Why do you keep moving the goal posts or bring in other irrelevant facts to the case in hand to try and prove your point? Keep to the facts in this case and stop deflecting.
Fair enough. At the end of the day my argument has always had two main points:
1) US police are poorly trained and, even in situations where threat is low, are more likely shoot to kill. This is due to the fact that police training is so short in the US.
2) Whether it is racially motivated in this case has yet to be ventilated in court. It may turn out to be, it may not. But this doesn't change the fact that non-whites are treated much more harshly by police in the US.
Also comparing apples to oranges w.r.t America and Europe, vastly different societies and crime rates.
It's also clear from this case that race wasn't a determining factor, so stop race baiting.
You know what. That's fair. Europe is quite different from the US. But it's funny how Europe has much lower crime rates (in general), but still puts their police through training that lasts 2-4 years.
(I addressed your second point regard race above, so see my thoughts there.)
Further what all these studies conveniently leave out is normalizing the data with violent crime in which case American police shoot all races more or less at the same rates.

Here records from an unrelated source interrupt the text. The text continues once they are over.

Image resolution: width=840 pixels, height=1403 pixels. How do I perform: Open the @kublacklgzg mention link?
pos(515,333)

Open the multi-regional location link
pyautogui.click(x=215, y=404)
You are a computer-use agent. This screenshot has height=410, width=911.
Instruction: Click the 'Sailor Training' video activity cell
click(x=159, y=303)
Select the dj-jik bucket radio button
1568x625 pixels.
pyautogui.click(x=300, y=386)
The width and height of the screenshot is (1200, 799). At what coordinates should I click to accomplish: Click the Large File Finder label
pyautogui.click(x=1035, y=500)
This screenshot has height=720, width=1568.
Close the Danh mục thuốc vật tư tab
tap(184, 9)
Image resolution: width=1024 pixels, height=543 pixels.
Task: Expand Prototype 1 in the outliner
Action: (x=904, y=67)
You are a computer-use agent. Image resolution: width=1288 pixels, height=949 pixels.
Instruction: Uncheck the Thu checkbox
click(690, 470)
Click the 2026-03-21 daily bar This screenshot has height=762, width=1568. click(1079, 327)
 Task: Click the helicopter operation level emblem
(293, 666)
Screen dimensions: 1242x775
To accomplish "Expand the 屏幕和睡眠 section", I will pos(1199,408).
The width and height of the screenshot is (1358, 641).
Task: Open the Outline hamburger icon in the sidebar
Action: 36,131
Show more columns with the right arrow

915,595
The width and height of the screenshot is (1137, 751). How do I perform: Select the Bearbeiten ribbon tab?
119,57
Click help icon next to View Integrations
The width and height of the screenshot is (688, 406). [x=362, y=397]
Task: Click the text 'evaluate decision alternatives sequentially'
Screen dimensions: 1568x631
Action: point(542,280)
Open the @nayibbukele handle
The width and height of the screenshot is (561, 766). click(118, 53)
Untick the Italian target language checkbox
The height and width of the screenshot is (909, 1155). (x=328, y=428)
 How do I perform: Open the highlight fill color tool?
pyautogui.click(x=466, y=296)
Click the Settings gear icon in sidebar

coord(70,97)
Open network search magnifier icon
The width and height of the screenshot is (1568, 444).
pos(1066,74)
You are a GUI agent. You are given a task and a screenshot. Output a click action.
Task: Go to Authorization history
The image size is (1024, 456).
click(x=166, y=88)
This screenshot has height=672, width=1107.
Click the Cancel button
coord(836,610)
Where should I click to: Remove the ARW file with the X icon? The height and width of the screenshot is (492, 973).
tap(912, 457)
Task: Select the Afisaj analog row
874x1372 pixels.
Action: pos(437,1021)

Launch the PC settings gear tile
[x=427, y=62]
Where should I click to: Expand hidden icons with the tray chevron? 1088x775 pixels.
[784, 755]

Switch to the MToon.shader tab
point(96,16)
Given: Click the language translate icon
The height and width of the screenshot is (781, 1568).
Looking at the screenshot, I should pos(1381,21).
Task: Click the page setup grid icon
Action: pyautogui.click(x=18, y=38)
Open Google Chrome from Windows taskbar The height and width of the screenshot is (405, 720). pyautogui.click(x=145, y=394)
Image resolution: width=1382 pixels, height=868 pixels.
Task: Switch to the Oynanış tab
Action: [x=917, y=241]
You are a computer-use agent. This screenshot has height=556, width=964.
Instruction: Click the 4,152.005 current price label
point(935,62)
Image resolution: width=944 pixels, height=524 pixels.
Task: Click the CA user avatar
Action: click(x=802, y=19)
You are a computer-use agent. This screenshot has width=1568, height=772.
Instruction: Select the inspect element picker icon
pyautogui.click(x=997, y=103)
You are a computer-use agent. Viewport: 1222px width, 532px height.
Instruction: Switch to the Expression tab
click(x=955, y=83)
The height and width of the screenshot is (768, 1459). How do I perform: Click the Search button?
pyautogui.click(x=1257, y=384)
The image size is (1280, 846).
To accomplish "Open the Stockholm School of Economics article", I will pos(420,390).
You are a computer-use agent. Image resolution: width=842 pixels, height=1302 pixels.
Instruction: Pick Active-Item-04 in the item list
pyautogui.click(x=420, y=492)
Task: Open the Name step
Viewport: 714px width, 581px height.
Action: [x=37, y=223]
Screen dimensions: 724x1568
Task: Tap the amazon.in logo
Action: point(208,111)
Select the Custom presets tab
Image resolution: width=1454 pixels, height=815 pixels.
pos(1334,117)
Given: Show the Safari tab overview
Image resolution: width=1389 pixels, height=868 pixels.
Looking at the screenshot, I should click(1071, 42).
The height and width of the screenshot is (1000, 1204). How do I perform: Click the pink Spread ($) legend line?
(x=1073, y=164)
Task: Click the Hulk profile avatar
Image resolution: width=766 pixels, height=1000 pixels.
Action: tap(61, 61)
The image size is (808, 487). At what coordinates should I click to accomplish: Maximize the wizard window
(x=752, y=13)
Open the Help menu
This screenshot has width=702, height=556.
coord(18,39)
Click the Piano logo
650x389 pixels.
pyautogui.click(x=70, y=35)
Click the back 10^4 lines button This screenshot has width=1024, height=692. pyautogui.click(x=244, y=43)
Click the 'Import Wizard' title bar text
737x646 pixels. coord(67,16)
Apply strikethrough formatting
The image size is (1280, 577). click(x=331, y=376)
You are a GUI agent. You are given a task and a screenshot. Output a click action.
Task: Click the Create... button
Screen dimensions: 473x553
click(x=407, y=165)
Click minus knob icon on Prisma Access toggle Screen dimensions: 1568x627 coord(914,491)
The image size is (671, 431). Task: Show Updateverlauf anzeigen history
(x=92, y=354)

I absolutely LOVE how you talk about facts, but fail to produce a single study or source or any evidence that supports your point of view.
To point out the
facts: more whites are shot and killed by police in the US as a percentage of the people who are shot and killed. HOWEVER, when you compare how many people are killed relative to their race group and the population as a whole, more non-whites are killed.
-- Article 1 --
“Although Black people represented 12 percent of the population in the states we studied, they made up 25 percent of the deaths in police shootings,” Miller says.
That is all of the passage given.